_Study material_:
____________________
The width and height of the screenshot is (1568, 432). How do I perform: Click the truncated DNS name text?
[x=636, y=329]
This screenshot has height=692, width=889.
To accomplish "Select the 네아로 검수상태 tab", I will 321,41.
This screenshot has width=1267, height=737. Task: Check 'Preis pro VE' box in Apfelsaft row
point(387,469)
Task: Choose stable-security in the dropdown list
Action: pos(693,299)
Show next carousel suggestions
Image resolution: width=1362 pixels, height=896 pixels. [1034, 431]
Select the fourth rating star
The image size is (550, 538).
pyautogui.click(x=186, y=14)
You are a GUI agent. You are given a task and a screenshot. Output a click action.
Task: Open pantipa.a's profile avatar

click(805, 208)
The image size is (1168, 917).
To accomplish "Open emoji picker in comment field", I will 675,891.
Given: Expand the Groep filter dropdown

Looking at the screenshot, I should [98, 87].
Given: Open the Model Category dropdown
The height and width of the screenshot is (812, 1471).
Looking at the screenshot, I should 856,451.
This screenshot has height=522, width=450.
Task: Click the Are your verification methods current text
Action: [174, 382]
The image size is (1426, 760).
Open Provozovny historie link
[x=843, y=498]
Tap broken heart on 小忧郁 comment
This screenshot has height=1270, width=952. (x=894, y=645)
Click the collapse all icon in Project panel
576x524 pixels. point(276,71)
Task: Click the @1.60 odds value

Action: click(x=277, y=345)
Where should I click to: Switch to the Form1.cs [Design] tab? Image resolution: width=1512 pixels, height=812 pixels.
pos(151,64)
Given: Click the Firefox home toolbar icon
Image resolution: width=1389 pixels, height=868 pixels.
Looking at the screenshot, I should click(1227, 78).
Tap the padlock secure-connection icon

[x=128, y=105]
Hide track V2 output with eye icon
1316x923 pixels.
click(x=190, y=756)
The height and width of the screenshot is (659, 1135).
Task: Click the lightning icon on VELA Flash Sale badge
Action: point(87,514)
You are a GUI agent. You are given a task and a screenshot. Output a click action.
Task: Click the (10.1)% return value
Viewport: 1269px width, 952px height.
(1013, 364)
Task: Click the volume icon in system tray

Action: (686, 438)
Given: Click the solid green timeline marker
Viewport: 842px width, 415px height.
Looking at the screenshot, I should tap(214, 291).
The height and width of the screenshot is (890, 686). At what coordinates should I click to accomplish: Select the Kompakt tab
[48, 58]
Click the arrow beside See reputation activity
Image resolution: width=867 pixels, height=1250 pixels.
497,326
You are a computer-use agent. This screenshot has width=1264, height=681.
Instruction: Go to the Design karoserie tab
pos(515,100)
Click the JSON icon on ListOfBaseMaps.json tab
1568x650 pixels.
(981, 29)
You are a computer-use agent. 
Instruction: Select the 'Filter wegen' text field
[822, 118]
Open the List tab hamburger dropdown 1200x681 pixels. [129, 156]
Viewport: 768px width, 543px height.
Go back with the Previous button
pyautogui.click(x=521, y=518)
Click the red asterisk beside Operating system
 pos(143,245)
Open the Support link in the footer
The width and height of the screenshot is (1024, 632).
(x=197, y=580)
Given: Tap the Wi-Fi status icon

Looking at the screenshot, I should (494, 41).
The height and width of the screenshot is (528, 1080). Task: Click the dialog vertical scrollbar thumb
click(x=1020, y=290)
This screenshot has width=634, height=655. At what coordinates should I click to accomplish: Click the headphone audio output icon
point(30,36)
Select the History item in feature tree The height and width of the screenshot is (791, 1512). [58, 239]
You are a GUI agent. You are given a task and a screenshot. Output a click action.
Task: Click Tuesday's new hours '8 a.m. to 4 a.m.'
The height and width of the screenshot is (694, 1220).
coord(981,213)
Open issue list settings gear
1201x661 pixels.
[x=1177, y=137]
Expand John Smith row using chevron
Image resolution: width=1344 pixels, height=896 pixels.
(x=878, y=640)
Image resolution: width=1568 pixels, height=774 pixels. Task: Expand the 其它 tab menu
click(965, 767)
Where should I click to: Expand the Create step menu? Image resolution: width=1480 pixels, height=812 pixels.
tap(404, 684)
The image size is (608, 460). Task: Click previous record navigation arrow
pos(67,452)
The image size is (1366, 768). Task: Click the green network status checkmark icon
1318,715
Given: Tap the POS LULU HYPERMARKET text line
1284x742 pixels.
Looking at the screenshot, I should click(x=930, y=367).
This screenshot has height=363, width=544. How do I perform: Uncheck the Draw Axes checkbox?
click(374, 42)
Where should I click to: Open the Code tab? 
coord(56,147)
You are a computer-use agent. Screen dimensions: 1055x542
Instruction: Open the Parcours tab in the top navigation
____________________
Could you write out, exactly as given, the lines from the one holding "This screenshot has height=363, width=544." through the end of the listing, and nothing else?

_Exercise response_:
This screenshot has height=363, width=544. How do I perform: Uncheck the Draw Axes checkbox?
click(374, 42)
Where should I click to: Open the Code tab? 
coord(56,147)
You are a computer-use agent. Screen dimensions: 1055x542
Instruction: Open the Parcours tab in the top navigation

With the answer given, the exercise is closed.